Son dos cosas. Por aprender español hay mucho interés, porque es una especie de pasaporte para acceder a un trabajo mejor, dar el salto a España, a Europa, y eso ejerce una atracción indudable sobre ellos. Por la cercanía, sobre todo, casi se puede ver la costa española. Además, la televisión que se ve mayoritariamente, el fútbol y otros contenidos, es la española. También debido a la cultura de sus antepasados, mezclada con la vida española. Hay muchas clases con gente que quiere aprender español para mejorarlo, por razones de turismo y por recordar una lengua que allí fue importante. En la actualidad, el francés está decayendo, el inglés está en cabeza -es la lengua que más se estudia como en el resto del mundo- y después se encuentra el español, sin duda.
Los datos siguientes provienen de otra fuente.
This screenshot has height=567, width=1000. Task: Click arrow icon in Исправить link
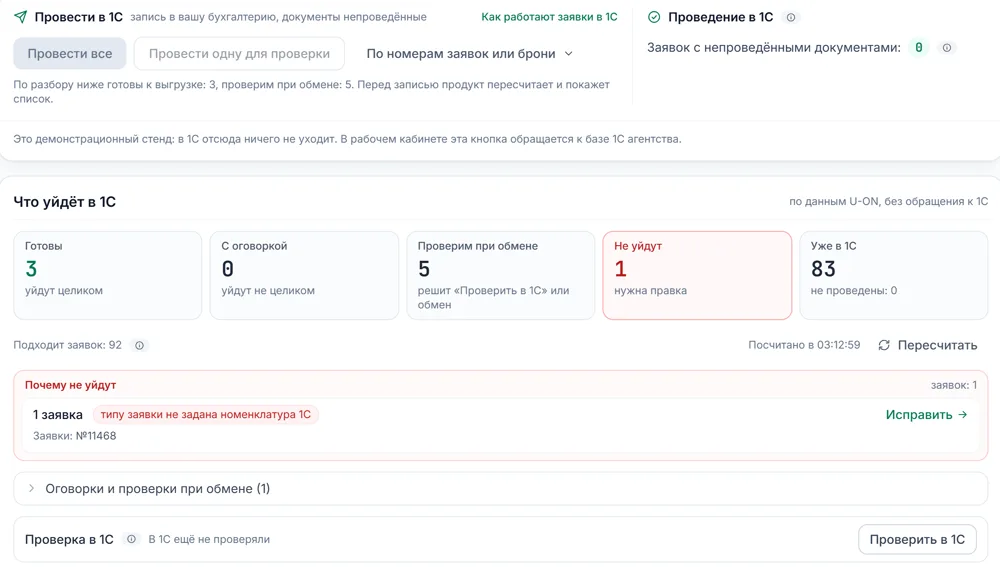(x=963, y=415)
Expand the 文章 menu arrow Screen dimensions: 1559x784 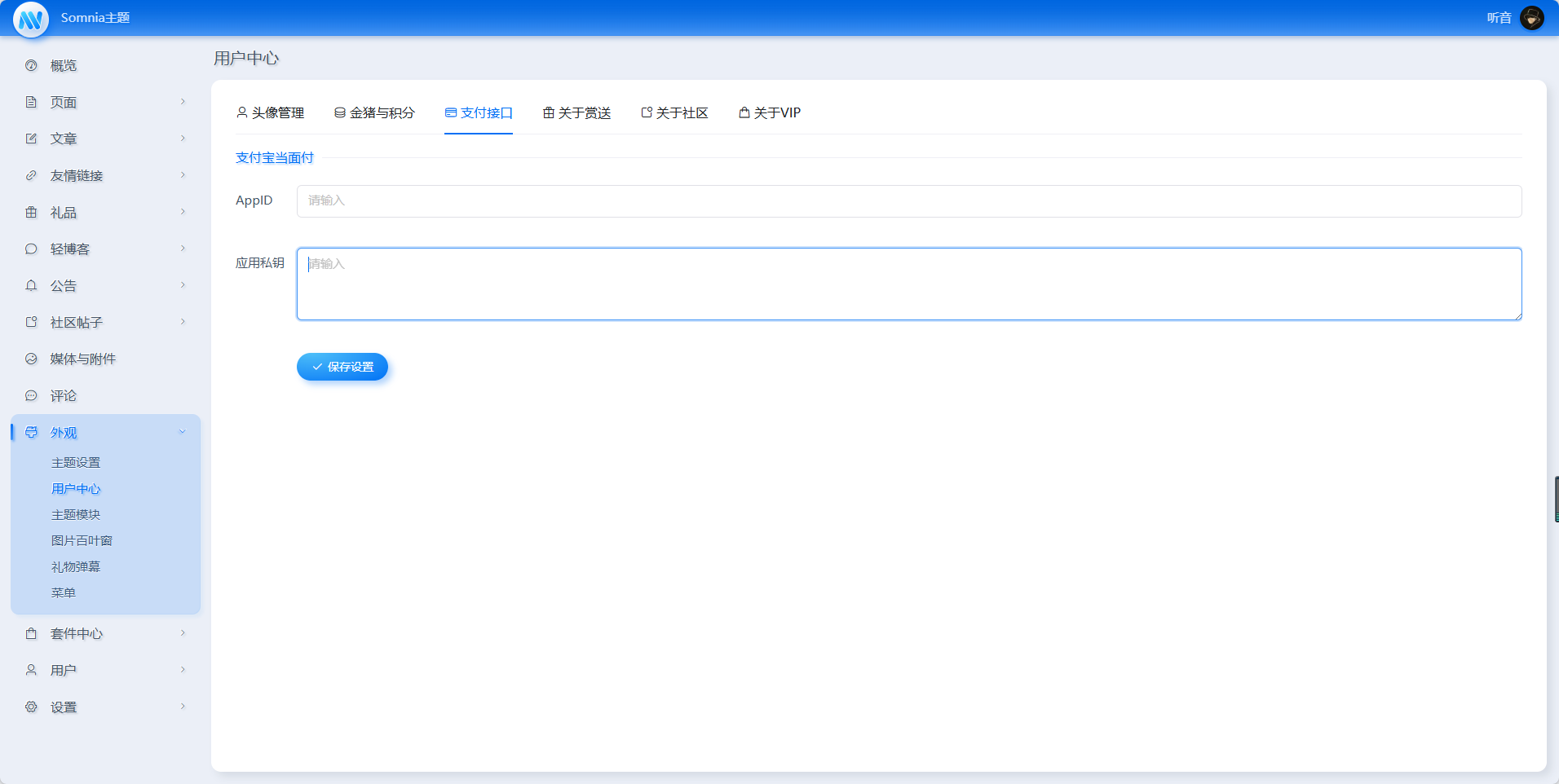click(x=183, y=139)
En el aspecto cultural hay que poner en marcha actuaciones que se puedan entender bien porque los jóvenes que no pertenecen a la clase pudiente y no han salido, han vivido un mundo muy marroquinizado. No hay teatros, no hay representaciones teatrales, ha habido unos pocos conciertos -nosotros hemos organizado varios y felizmente por ahí, por la música que es universal, la cultura va entrando muy bien-. Luego están los pequeños grupos de intereses que asisten a un recital de poesía, a una charla, a un debate histórico, a una película -el cine también es un buen vehículo de enganche- y, de hecho, el alcalde de Tánger que el otro día me entregó la Medalla de la Ciudad me propuso hacer un proyecto para uno de los cines recuperados, con una programación continuada de cine español.